実家に帰った

温故知新

前編

 ピンポーン



「はーい……って、あんた! 一体どうしたの!?」



 夕飯時に実家に帰った私に、驚く母。


 いつもなら、帰る前に事前に連絡していたから尚の事。



「ううっ、お母さん、あのね、もう私、あの会社で働けない!」

「えっ?」



 困惑する母は、涙が止まらない私を見て、何も聞かず黙って家に入れてくれた。


 その優しさに甘えた私は、実家に帰ってきた経緯を両親に話した。




 ◇◇◇◇◇◇





「ということで、君はこの日からこの店に働いてもらうからよろしくね」

「はい、分かりました!」



 短大を卒業してすぐ、携帯ショップの代理店をいくつか経営する会社に入社した私は、人事から『君と同じ短大を卒業している人が店長にいるから』という理由で、実家からかなり離れた携帯ショップで働くことになった。


 正直、実家近くの店で働きたかったのだけど、当時の私は何も知らなかったので素直に『はい』と了承した。


 その店は、会社が経営している代理店の中でも1番の売上を誇る店で、人事からも『素晴らしい店員になるにはうってつけの場所だよ』とお墨付きの店だった。


 店長からも『うちの店は新人さんにとっては最高の場所だから、たくさん勉強して1人前になるんだよ!』と言われた。


 確かに、新人の私にとってその店は最高の場所だった。


 素晴らしい教育係の先輩もいらっしゃったし、分からなければ他の先輩方が教えてくれる。


 これ以上ない環境だったので、私も先輩達のようになれると思っていたし、そのために必死に勉強した。

 けれど、入社して1ヶ月後、それがただの幻想だったと思い知らされた。




 ◇◇◇◇◇




「あんた、入社してもうすぐで2ヶ月経つよね?」

「えっ、あっ、はぁ、そうですが......」



 それは、もうすぐで入社して2ヶ月が経とうとしたある日の朝礼。


 そこで突然、私は店長から冷たい目を向けられた。


 それだけじゃない。

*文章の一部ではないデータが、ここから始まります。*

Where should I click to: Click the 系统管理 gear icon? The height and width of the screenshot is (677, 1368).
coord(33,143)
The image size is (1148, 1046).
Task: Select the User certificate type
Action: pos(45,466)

教育係の先輩からは哀れみの目を向けられ、他の先輩方も店長と同じように私に冷たい目を向けていた。


 えっ、私、何かした!? 確かに、先輩方に比べてミスも多いし、分からないこともたくさんあるけど......


 店長から突然質問されて困惑する私に、店長が深い溜息をついた。



「だったらさぁ、そろそろ一通り仕事を覚えても良いよね? 知ってる? あんたと同期入社の人達はもうカウンターで接客して、中にはノルマを達成している子もいるんだよ? それなのに、あんたは基本的な仕事すら覚えられず、カウンターにも立たせてもらえない。悔しくないの? 私だったら物凄く悔しいよ!」

「えっ、あっ、まぁ.....」



 そう言われたら、悔しいは悔しい。

 けれど、まともに仕事が覚えられていない私がそんなことを言えるはずがない。


 この頃、店長や先輩達からカウンターでの接客時に知っておくべきことや、注意すべきことなどをたくさん教えられ、それらを1つ1つ頭に叩き込むにいっぱいいっぱいだった。


 加えて、代理店の中で1番の売上を誇るこの店は毎日が多忙で、新人だろうとメモをとる時間すら与えられず、店長や先輩達に言われるがまま、必死に目の前の仕事に注力した。


『それから、家に帰ってからでも......』と思われそうだが、家に帰る頃には疲労困憊で、その日に教えられたことを整理する気力が無かった。


 その結果、まともに仕事が覚えられず、いつしか店長や先輩達に怒られる事が日常になっていた。


 そんな私の曖昧な返事をしたのが気に入らなかったのか、店長は呆れ顔の先輩達深をみるとため息をついて呆れたような目を向けた。